Hollande: une « fléxisécurité à la française » pour entreprises et salariés

PARIS, 11 février 2016 (AFP) – François Hollande a souhaité jeudi sur France 2 et TF1 mettre en place une « flexisécurité à la française » instaurant « une souplesse » pour permettre aux entreprises d’embaucher et « une sécurité pour les salariés qui peuvent connaitre des mutations ».

Interrogé sur le chômage qui ne cesse d’augmenter, comme la dette, le président de la République s’est défendu de vouloir agir « par calcul politique ».

Concernant le chômage, « il est là et il augmente. Et même si le rythme de la progression est moins élevé, c’est insupportable », a-t-il dit, en rappelant la prochaine réforme du code du travail, préparée par la ministre Myriam El Khomri.

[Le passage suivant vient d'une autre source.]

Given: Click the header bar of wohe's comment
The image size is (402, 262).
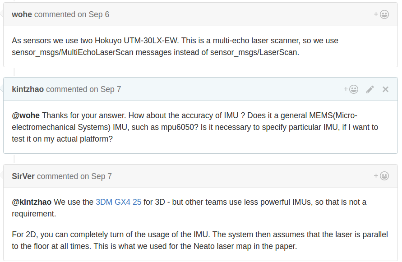Looking at the screenshot, I should point(226,14).
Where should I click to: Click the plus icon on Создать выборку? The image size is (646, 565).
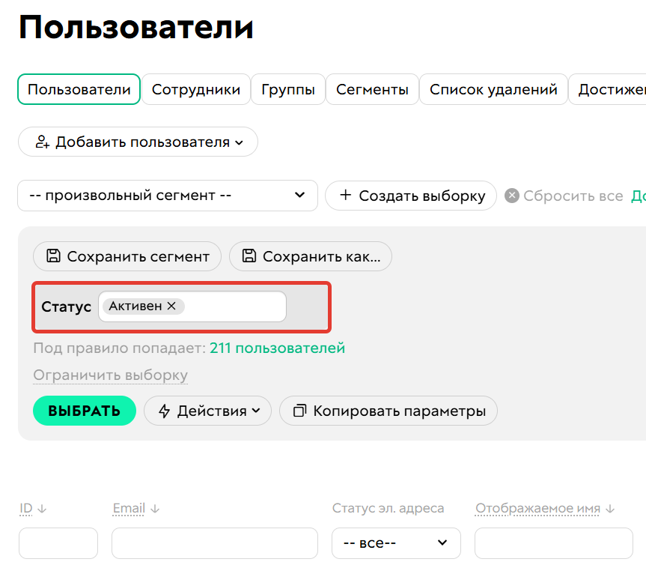(345, 195)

« La durée du travail, le contrat de travail, le SMIC, tout cela fait partie de nos fondamentaux mais c’est vrai que c’est trop lourd », a-t-il dit. François Hollande a souhaité « souplesse et sécurité: souplesse pour les entreprises pour embaucher, et sécurité pour les salariés qui peuvent connaitre des mutations ».

Cela se traduira, a-t-il poursuivi, « par une loi qui va donner aux entreprises les moyens de pouvoir s’adapter. Les accords d’entreprise auront plus de place et on va introduire les référendums d’entreprise » à l’initiative des syndicats, a-t-il ajouté, confirmant les récentes annonces de Mme El Khomri.

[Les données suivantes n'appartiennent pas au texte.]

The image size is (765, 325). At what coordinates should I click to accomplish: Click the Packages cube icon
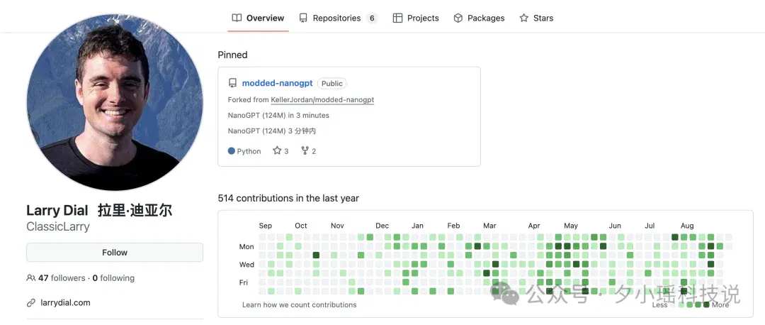(458, 18)
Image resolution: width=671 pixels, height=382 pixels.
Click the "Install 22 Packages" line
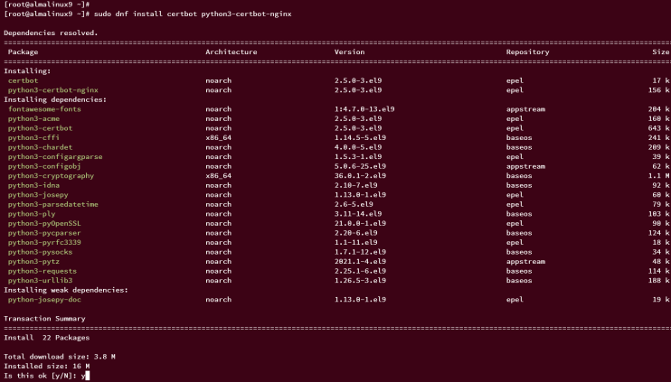click(x=47, y=338)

« Ce sera une +flexisécurité+ à la française cette fois-ci. Nous pouvons instaurer un modèle au-delà de 2017 », a-t-il assuré, évoquant aussi son engagement à former « 500.000 » chômeurs supplémentaires.

Il s’est défendu de vouloir faire baisser les statistiques du chômage d’ici le scrutin de 2017. Une formation « ne dure pas pendant 14 mois » mais pendant « un mois, deux mois, trois mois ».

« Là aussi je n’ai pas de calcul, mais il faut en terminer avec situation française où la durée du chômage est la plus longue et la durée des formations proposées est la plus courte », a-t-il ajouté.

« Entre ceux qui veulent ne rien faire, et ceux qui veulent tout défaire, nous allons bien faire », a-t-il dit.